Our conception of leadership for public value therefore transcends the NPM (Hood, 1991) thinking of efficiency in service delivery through monitoring of market contracts. It also transcends New Public Governance (Osborne, 2006) with its emphasis on the hybrid world of decentred governance and leading through pluralism and networks. The approach in this paper, as set out in the four arena typology,  is  both-and: the systems manager must traverse and be effective in both market and hierarchical structures, and additionally must be adept in what Williams (2002) calls ‘post-modern’ leadership to be effective in a range of hybrid arrangements to achieve policy goals.

5. Contribution to Theory and Practice

Theoretically, the typology is intended to make three contributions. Firstly, by identifying the two dimensions of locus of intervention and public value purpose, the typology can become the analytical tool that may stimulate further research propositions about how and where public value can best be created, creating some variables and a common language. Secondly, by delineating the four arenas as a system, the paper invites more systemic views of public value creation, extending the current focus on the ‘wicked policy problems.’ Thirdly, the paper seeks to extend the conception of operational capability of Mark Moore (1995) to bring leadership capability, particularly the adaptive leadership capacity of public sector leaders, into the calculus of the achievability of public policy outcomes. A focus on the operational capability dimension may stimulate more directed research into the nature of leadership for public value creation.

In practice, the public value work of Mark Moore (1995) has met with a strong reception in the public sector, forming the basis of many leadership development programs. The four arenas model is intended to provide an additional thinking-frame to add to this work. The paper also invites further attention tosystems thinking and adaptive leadership (Heifetz, Grashow and Linsky2009) as models to guide the public leader.

6. Conclusion

This paper proposed and discussed a four-arena typology of public value creation. Our two dimensions are the locus of interaction (internal or external to the public sector organisation) and public value purpose (trading or policy coordination and integration).    These dimensions give rise to four arenas: Service delivery by employed staff, service delivery by third party suppliers, policy coordination with intra-government partners, and policy integration with cross-government and cross-sectoral stakeholders and partners. Each domain is characterised according to its underpinning institutional structure (market, hierarchy or hybrid), its governance mechanisms, managerial concerns, and the leadership style most suited to achieving ends. By capturing these elements in one construct, the paper enables the development of complete theorising of leadership which drives public value.

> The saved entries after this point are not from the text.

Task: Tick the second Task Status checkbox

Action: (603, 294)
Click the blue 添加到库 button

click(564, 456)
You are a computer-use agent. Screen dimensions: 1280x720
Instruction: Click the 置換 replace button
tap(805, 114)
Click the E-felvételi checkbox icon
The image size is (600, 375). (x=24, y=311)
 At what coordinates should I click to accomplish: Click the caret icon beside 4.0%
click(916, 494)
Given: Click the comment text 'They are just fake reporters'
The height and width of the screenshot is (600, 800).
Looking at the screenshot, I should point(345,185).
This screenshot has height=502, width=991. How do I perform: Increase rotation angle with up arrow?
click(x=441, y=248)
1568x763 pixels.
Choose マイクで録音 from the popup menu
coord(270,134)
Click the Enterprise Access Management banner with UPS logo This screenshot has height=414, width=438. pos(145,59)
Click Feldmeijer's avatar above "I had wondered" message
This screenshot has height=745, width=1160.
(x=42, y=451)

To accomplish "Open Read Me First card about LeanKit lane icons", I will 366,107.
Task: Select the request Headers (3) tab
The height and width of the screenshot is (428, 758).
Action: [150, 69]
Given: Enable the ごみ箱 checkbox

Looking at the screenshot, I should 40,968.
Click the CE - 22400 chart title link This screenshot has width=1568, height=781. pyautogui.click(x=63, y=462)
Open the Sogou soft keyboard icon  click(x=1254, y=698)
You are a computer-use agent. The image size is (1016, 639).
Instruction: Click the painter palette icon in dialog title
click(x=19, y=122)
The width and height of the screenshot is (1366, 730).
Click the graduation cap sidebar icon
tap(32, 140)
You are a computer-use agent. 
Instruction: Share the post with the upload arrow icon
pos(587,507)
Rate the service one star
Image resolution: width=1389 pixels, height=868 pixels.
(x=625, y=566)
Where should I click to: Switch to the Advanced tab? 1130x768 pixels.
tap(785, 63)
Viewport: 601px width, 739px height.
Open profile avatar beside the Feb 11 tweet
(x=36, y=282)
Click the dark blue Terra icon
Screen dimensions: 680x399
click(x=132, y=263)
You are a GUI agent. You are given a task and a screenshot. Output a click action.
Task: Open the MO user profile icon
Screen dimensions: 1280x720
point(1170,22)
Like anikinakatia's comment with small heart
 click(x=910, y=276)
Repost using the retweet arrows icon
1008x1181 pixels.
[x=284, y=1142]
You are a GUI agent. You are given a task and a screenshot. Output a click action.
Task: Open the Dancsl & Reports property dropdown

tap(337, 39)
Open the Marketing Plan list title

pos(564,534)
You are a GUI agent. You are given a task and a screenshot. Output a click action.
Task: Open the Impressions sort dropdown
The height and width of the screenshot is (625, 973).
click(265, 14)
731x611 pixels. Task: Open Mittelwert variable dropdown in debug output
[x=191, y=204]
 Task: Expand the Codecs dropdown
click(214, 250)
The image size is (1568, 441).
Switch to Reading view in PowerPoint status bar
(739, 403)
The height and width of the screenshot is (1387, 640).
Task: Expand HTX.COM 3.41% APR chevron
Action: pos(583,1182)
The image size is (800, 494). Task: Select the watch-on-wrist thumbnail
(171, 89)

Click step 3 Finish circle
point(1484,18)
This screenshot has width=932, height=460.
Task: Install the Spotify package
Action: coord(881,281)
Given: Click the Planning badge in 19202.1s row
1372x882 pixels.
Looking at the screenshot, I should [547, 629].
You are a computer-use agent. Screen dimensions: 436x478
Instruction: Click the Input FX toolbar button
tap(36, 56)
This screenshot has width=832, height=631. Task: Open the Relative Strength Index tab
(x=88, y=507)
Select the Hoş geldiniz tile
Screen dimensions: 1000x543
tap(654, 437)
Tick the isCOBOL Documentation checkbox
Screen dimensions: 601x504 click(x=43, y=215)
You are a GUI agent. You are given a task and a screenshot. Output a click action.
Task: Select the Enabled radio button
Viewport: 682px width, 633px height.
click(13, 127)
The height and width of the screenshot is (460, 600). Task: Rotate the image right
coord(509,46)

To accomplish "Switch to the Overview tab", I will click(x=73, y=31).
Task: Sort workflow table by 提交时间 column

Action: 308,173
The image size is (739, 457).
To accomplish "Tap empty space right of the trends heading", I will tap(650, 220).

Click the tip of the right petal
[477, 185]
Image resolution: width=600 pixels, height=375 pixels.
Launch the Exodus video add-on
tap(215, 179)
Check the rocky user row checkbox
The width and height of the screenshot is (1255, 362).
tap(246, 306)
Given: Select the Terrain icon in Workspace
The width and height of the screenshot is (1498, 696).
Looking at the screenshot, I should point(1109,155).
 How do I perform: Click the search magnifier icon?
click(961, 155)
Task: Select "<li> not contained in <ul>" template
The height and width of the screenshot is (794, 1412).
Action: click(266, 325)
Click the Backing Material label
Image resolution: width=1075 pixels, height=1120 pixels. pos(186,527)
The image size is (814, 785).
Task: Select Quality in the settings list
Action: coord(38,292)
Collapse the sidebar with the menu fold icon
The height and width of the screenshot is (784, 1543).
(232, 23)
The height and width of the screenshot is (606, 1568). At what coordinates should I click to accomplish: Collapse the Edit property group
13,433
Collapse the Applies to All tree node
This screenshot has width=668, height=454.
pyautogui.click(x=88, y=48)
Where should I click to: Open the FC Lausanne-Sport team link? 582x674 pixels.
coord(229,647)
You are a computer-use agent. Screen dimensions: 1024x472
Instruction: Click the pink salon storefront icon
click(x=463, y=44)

The public sector literature has evolved from emphasis on hierarchy through the Public Administration paradigm, to emphasising efficiency through New Public Management,and current emphasis through New Public Governance on leading in horizontal, dispersed power and pluralist network arrangements. This paper argues that each paradigm remains relevant and has value. Still, each is partial in achieving a full understanding of the role and challenges of the public systems manager. By seeing the whole system in one view,theories of leadership for public value can embrace holism.

The typology and discussion presented attempts to order and extend this important area of leadership development practice and research.